— START OF DATA LINES —

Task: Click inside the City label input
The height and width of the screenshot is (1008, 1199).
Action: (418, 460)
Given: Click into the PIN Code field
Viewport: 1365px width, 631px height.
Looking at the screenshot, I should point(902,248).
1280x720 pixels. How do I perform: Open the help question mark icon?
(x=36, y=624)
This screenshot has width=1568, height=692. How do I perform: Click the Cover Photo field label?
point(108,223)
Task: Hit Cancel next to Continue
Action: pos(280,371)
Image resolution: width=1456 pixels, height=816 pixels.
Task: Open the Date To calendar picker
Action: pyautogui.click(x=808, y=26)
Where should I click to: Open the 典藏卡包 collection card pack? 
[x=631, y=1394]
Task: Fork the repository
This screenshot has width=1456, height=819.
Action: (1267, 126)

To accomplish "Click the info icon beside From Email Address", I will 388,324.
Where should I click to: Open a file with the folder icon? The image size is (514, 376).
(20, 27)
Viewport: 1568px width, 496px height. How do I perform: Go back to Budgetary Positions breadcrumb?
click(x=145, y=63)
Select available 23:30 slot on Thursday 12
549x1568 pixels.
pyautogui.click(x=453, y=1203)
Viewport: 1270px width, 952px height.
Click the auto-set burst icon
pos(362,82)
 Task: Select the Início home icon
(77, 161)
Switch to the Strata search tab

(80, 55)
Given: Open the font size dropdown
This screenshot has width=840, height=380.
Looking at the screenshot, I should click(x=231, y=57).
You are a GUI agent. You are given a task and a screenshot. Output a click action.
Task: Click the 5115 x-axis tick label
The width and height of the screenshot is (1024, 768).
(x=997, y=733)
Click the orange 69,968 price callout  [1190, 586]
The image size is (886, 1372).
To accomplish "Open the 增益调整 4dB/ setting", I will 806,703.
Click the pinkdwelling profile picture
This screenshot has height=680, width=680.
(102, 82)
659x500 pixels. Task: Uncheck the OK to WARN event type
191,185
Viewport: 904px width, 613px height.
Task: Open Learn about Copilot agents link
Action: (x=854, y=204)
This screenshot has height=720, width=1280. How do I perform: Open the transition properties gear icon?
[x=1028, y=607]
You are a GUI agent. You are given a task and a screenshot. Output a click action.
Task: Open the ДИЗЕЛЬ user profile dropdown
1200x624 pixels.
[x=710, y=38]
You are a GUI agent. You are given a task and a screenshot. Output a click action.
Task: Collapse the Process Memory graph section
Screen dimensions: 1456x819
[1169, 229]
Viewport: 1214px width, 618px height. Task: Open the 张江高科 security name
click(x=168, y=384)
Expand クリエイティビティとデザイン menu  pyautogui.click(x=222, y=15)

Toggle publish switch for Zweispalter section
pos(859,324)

— END OF DATA LINES —

Rewrite the rows above, substituting "What should I click to" for each "Where should I click to" and leaving everything else unchanged.

Task: Click inside the City label input
The height and width of the screenshot is (1008, 1199).
Action: (418, 460)
Given: Click into the PIN Code field
Viewport: 1365px width, 631px height.
Looking at the screenshot, I should point(902,248).
1280x720 pixels. How do I perform: Open the help question mark icon?
(x=36, y=624)
This screenshot has width=1568, height=692. How do I perform: Click the Cover Photo field label?
point(108,223)
Task: Hit Cancel next to Continue
Action: pos(280,371)
Image resolution: width=1456 pixels, height=816 pixels.
Task: Open the Date To calendar picker
Action: pyautogui.click(x=808, y=26)
What should I click to: Open the 典藏卡包 collection card pack? 
[x=631, y=1394]
Task: Fork the repository
This screenshot has width=1456, height=819.
Action: (1267, 126)

To accomplish "Click the info icon beside From Email Address", I will 388,324.
What should I click to: Open a file with the folder icon? The image size is (514, 376).
(20, 27)
Viewport: 1568px width, 496px height. How do I perform: Go back to Budgetary Positions breadcrumb?
click(x=145, y=63)
Select available 23:30 slot on Thursday 12
549x1568 pixels.
pyautogui.click(x=453, y=1203)
Viewport: 1270px width, 952px height.
Click the auto-set burst icon
pos(362,82)
 Task: Select the Início home icon
(77, 161)
Switch to the Strata search tab

(80, 55)
Given: Open the font size dropdown
This screenshot has width=840, height=380.
Looking at the screenshot, I should click(x=231, y=57).
You are a GUI agent. You are given a task and a screenshot. Output a click action.
Task: Click the 5115 x-axis tick label
The width and height of the screenshot is (1024, 768).
(x=997, y=733)
Click the orange 69,968 price callout  [1190, 586]
The image size is (886, 1372).
To accomplish "Open the 增益调整 4dB/ setting", I will 806,703.
Click the pinkdwelling profile picture
This screenshot has height=680, width=680.
(102, 82)
659x500 pixels. Task: Uncheck the OK to WARN event type
191,185
Viewport: 904px width, 613px height.
Task: Open Learn about Copilot agents link
Action: (x=854, y=204)
This screenshot has height=720, width=1280. How do I perform: Open the transition properties gear icon?
[x=1028, y=607]
You are a GUI agent. You are given a task and a screenshot. Output a click action.
Task: Open the ДИЗЕЛЬ user profile dropdown
1200x624 pixels.
[x=710, y=38]
You are a GUI agent. You are given a task and a screenshot. Output a click action.
Task: Collapse the Process Memory graph section
Screen dimensions: 1456x819
[1169, 229]
Viewport: 1214px width, 618px height. Task: Open the 张江高科 security name
click(x=168, y=384)
Expand クリエイティビティとデザイン menu  pyautogui.click(x=222, y=15)

Toggle publish switch for Zweispalter section
pos(859,324)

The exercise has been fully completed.